Just in case it helps, here's my clang version:
Debian clang version 3.5.0-10 (tags/RELEASE_350/final) (based on LLVM 3.5.0)
Target: x86_64-pc-linux-gnu
Thread model: posix
Found candidate GCC installation: /usr/bin/../lib/gcc/x86_64-linux-gnu/4.9
Found candidate GCC installation: /usr/bin/../lib/gcc/x86_64-linux-gnu/4.9.2
Found candidate GCC installation: /usr/lib/gcc/x86_64-linux-gnu/4.9
Found candidate GCC installation: /usr/lib/gcc/x86_64-linux-gnu/4.9.2
Selected GCC installation: /usr/bin/../lib/gcc/x86_64-linux-gnu/4.9
Candidate multilib: .;@m64
Selected multilib: .;@m64
You've encountered a defect in C++: list-initialization from a single element. The behaviour specified in the C++11 and C++14 International Standard is surprising. I'll refer to C++14 below.
Template instantiations of std::array
are aggregates [array.overview]/2. Therefore, when initializing std::array
objects from a braced-init-list, aggregate-initialization will be performed indiscriminately of the number of initializers [dcl.init.list]/3.1. Other container classes cannot be aggregates because of the requirements for certain constructions (e.g. from a pair of iterators).
Aggregate-initialization initializes (potentially recursively) the data members from the initializers.

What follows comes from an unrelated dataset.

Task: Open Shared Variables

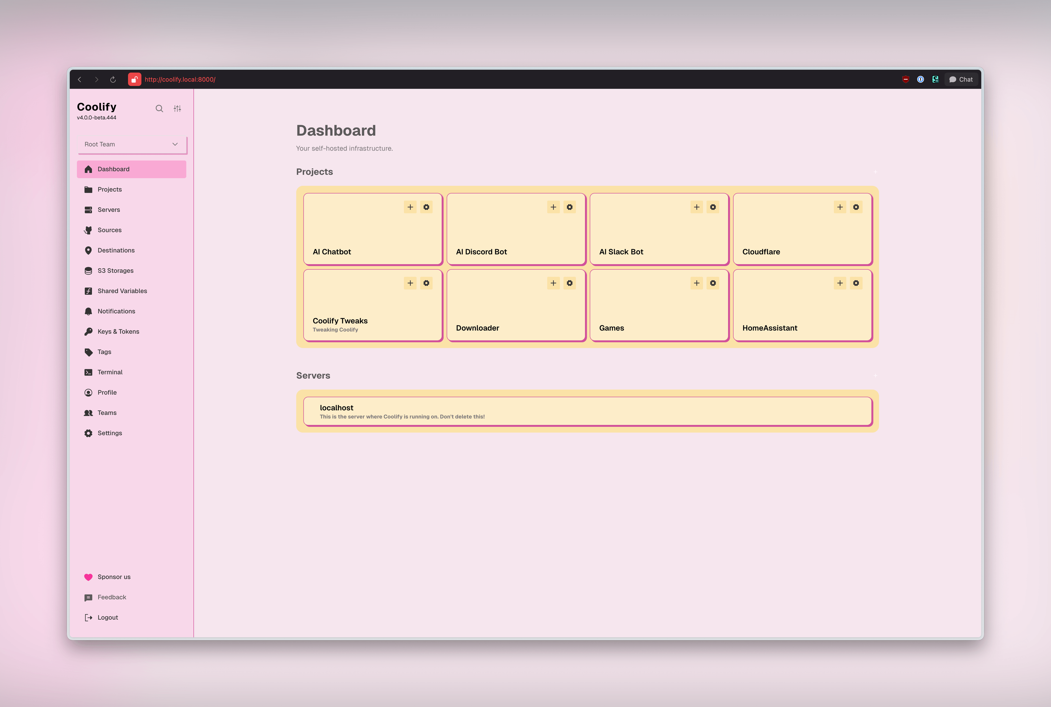Action: [x=122, y=291]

In your case, it will try to initialize the first data member of std::array<sf::Keyboard::Key, N>
from the initializer sequence
(which is of the same type). For all implementations of std::array
I know, the first data member of std::array
is a C-style array. List-initialization will then try to initialize the first element of that array from the original initializer: sequence
.
Example:
struct aggregate
{
int m[2];
};
aggregate x = {0, 1};
assert(x.m[0] == 0 && x.m[1] == 1);
aggregate y{x}; // error: cannot convert `aggregate` to `int`
The initialization in the last line will try to initialize y.m[0]
from x
.
CWG issue 1467 describes this and a related issue, list-initializing when there are no initializers. The proposed resolution introduces a (yet another) special case for list-initialization that covers the issue in the OP. Quoting a recent github draft, [dcl.init.list]/3.1
If
T
is a class type and the initializer list has a single element of type cvU
, whereU
isT
or a class derived fromT
, the object is initialized from that element (by copy-initialization for copy-list-initialization, or by direct-initialization for direct-list-initialization).
Aggregate-initialization in recent drafts has lower "priority" (3.3), that is, will only be performed if the condition above is not met.
Recent versions of g++ (5.0) and clang++ (3.7.0) implement the proposed resolution even in C++11 mode.